= Given task =
Pick out every line below that contains the word "Switch" and copy each one.

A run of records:
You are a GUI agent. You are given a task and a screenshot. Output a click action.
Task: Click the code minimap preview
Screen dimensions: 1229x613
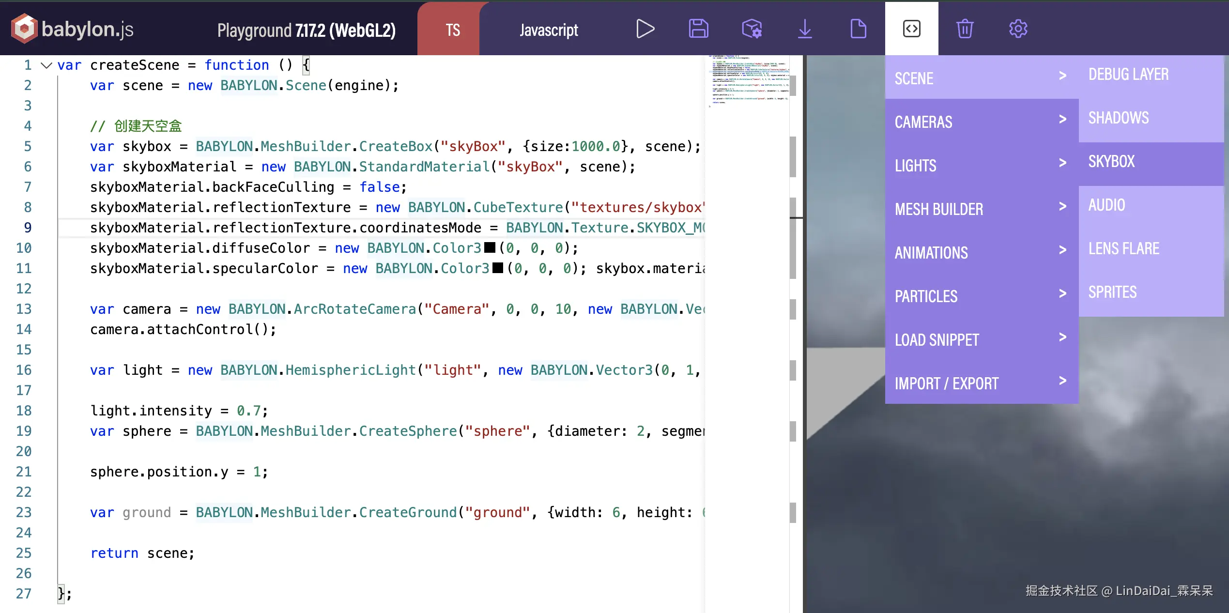[748, 80]
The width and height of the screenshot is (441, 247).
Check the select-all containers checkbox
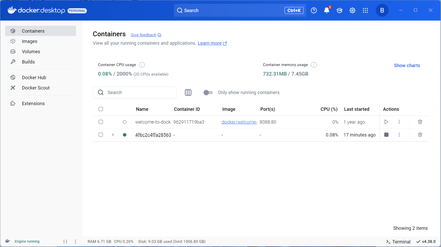101,109
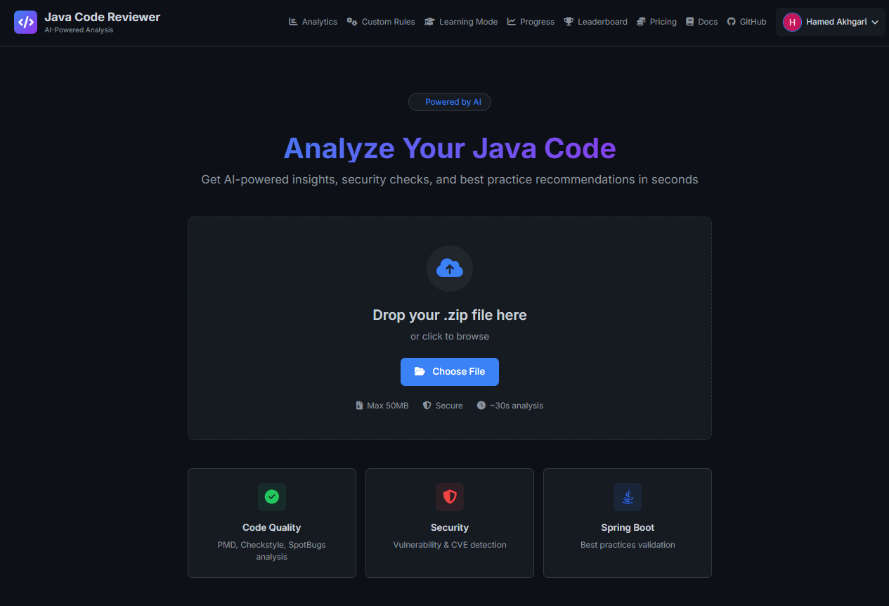Expand the Hamed Akhgari account menu
The image size is (889, 606).
830,22
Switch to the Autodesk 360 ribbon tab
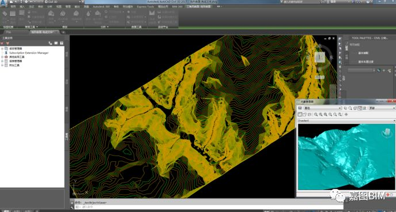 [x=101, y=6]
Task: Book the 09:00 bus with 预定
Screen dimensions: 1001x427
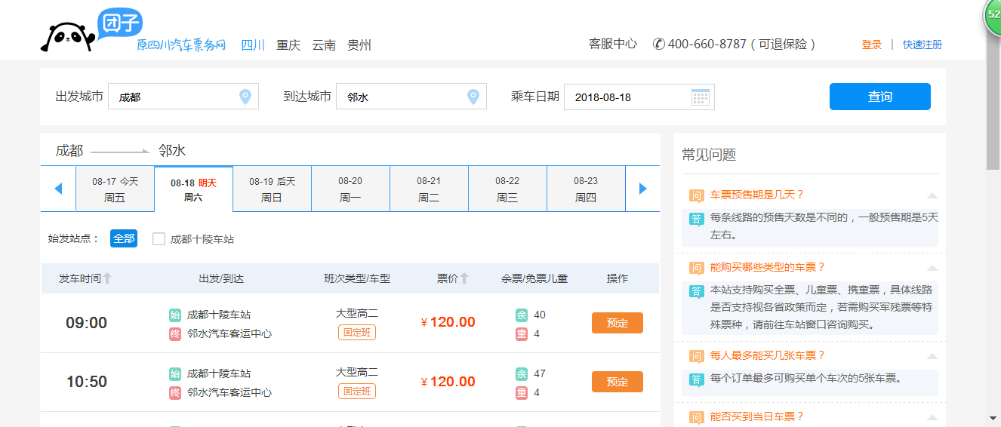Action: point(617,323)
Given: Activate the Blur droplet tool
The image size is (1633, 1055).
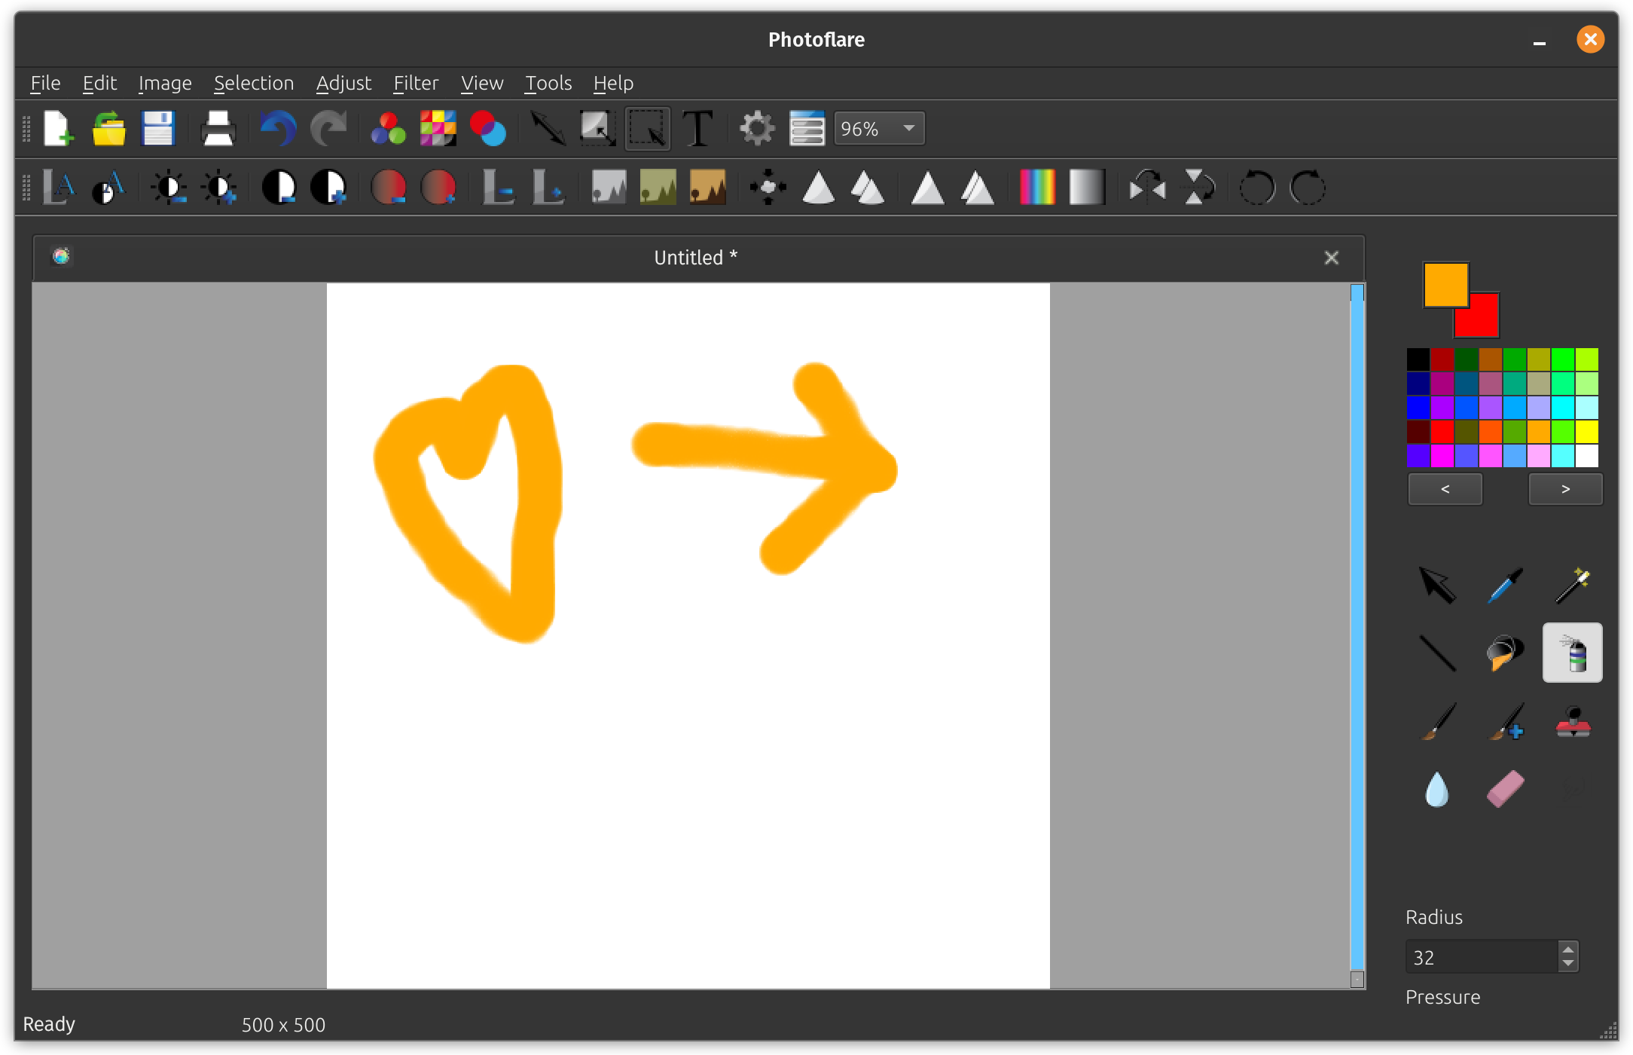Looking at the screenshot, I should pos(1436,789).
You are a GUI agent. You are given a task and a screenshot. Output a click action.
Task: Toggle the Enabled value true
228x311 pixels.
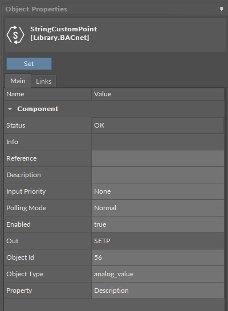click(158, 224)
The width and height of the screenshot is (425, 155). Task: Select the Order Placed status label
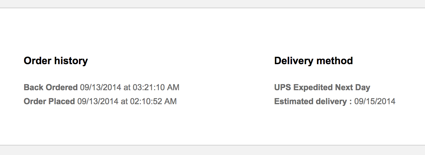coord(49,101)
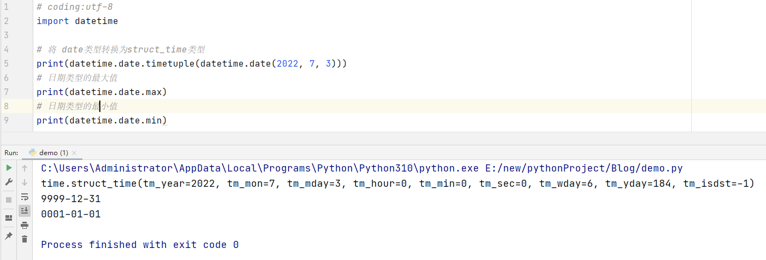
Task: Toggle soft-wrap in the Run console
Action: pyautogui.click(x=25, y=197)
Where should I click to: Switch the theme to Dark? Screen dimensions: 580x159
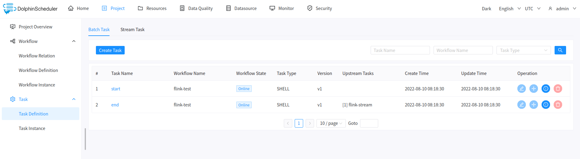[486, 8]
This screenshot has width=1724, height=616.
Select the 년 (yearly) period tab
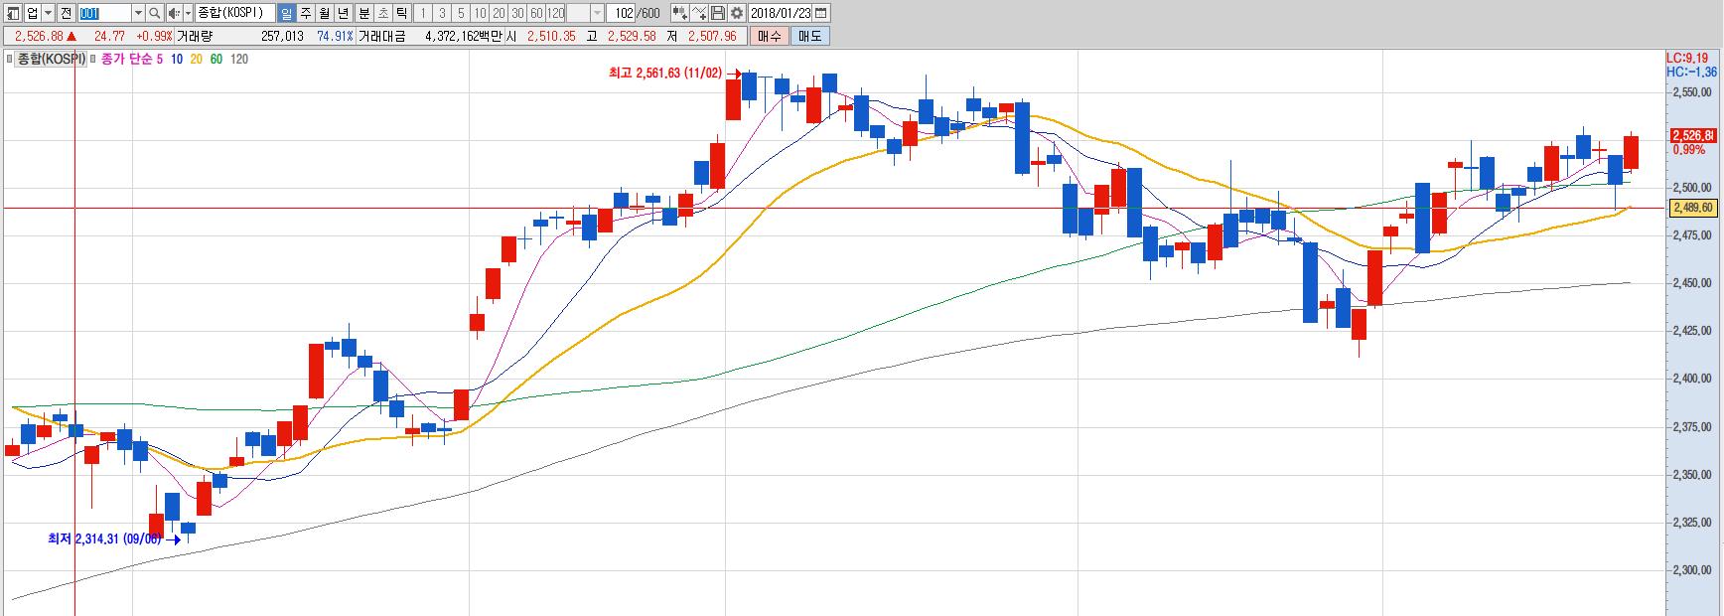(x=344, y=13)

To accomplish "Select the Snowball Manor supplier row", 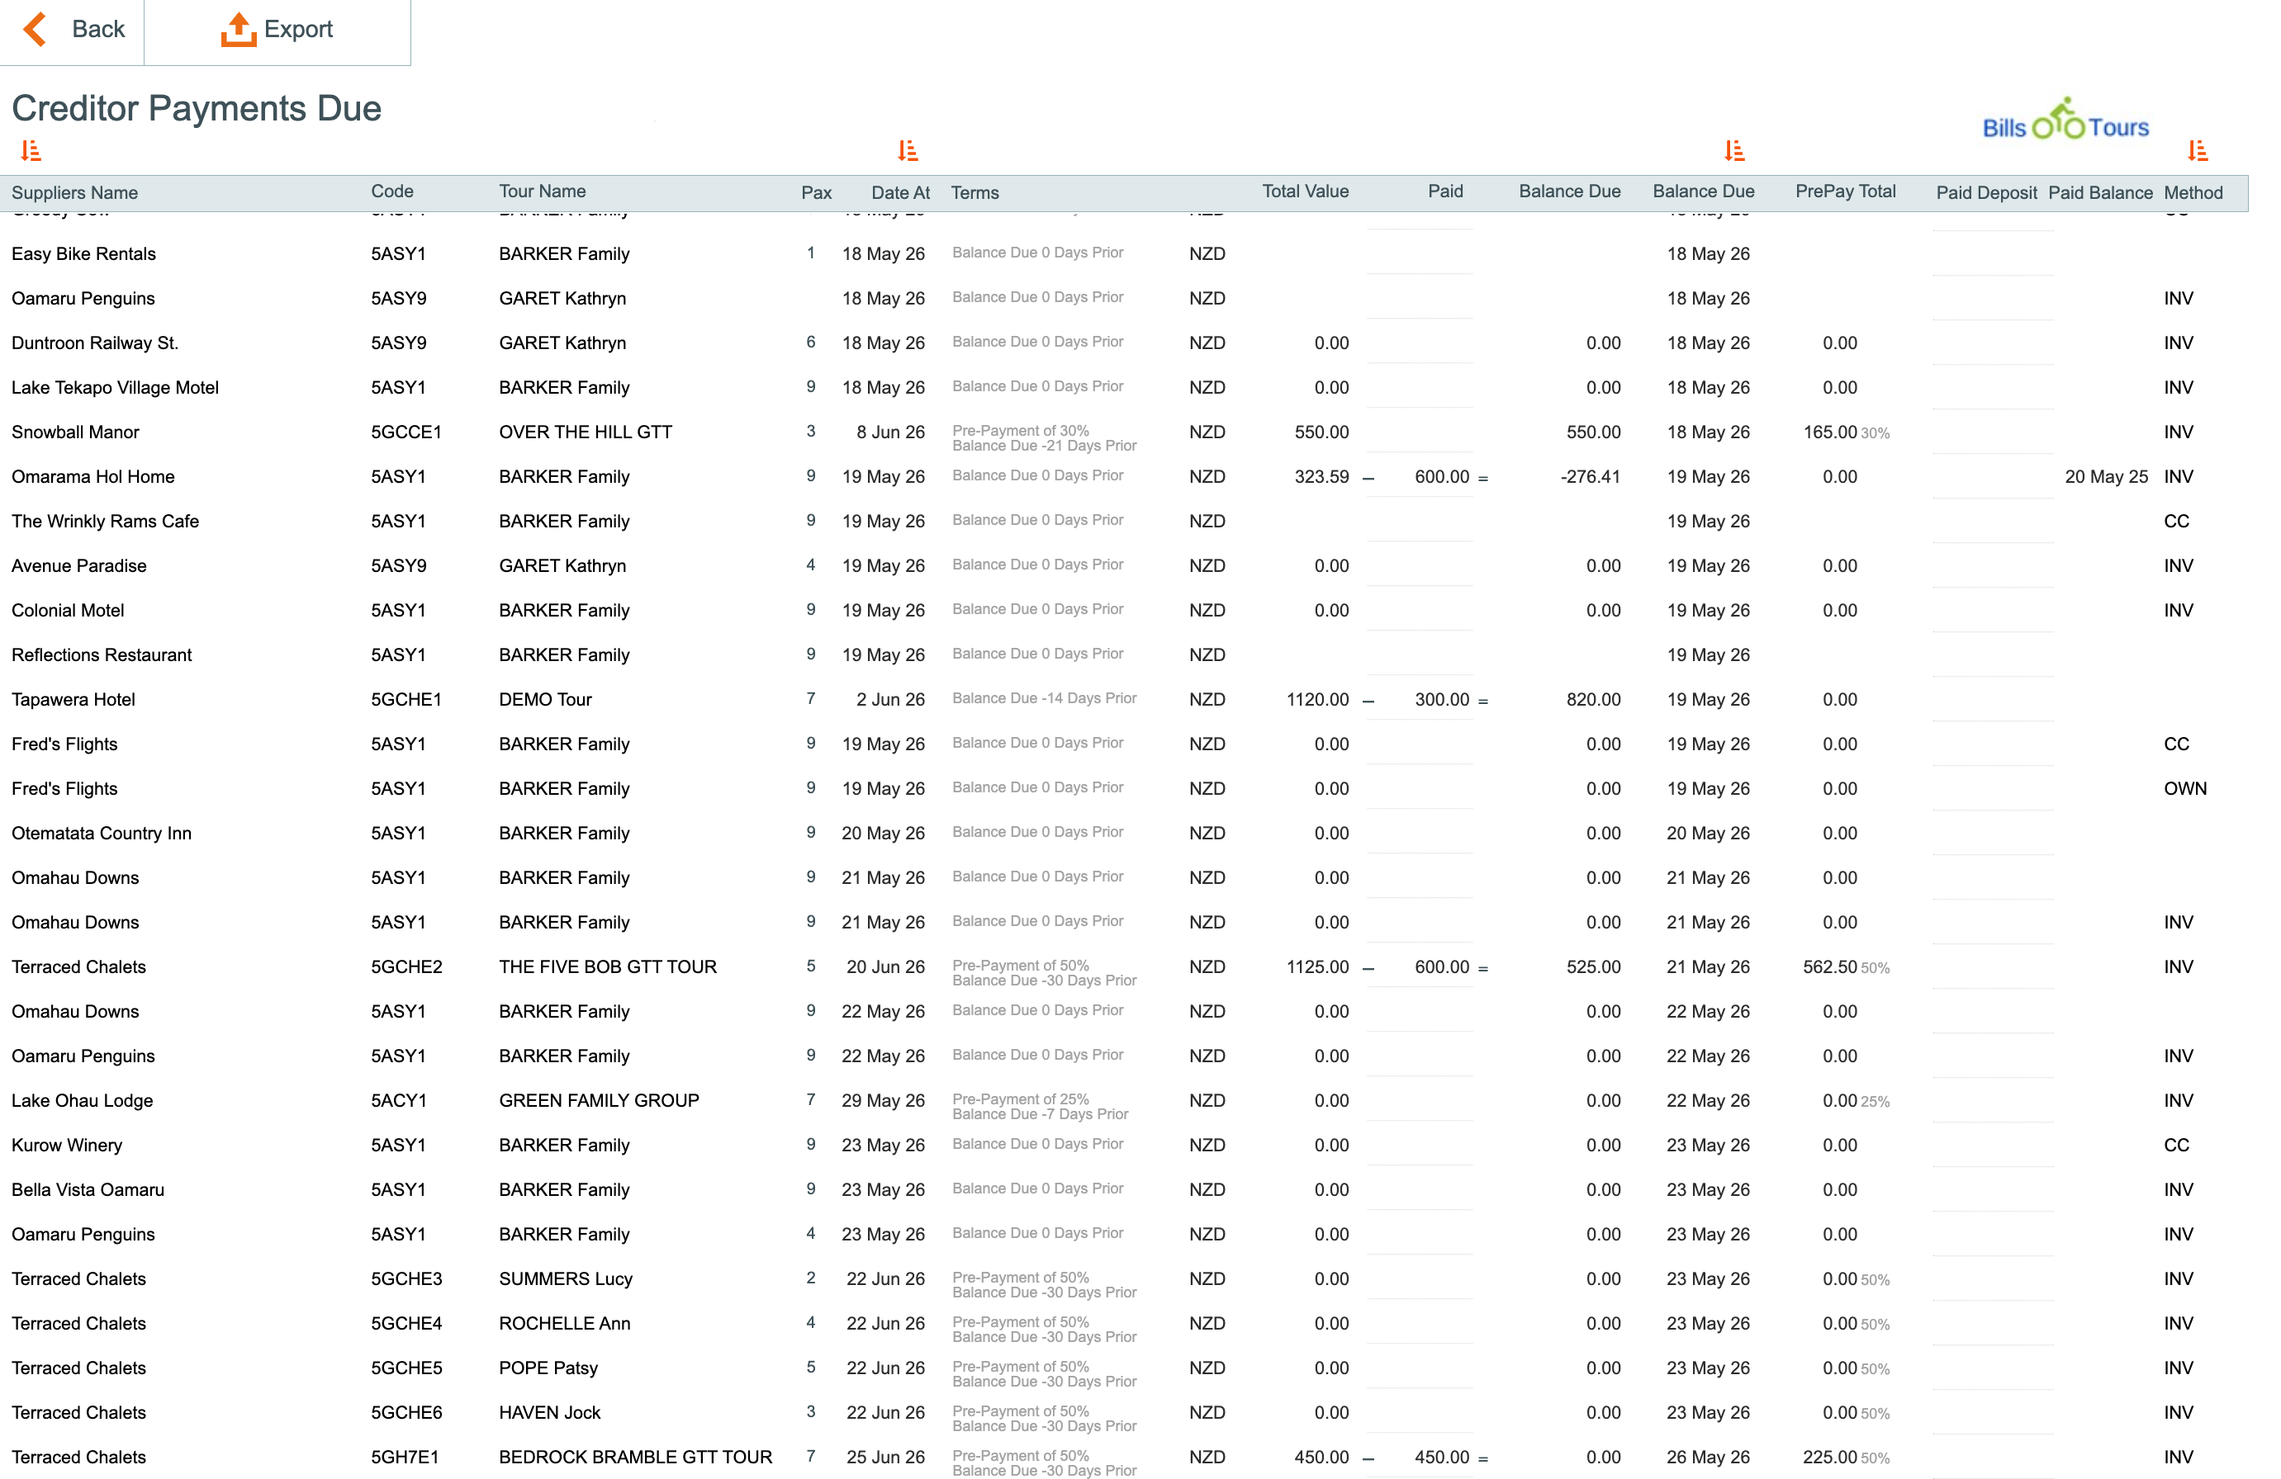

= Response to the task =
Switch to the Autodesk 360 ribbon tab
Where should I click to: Switch the theme to Dark? Screen dimensions: 580x159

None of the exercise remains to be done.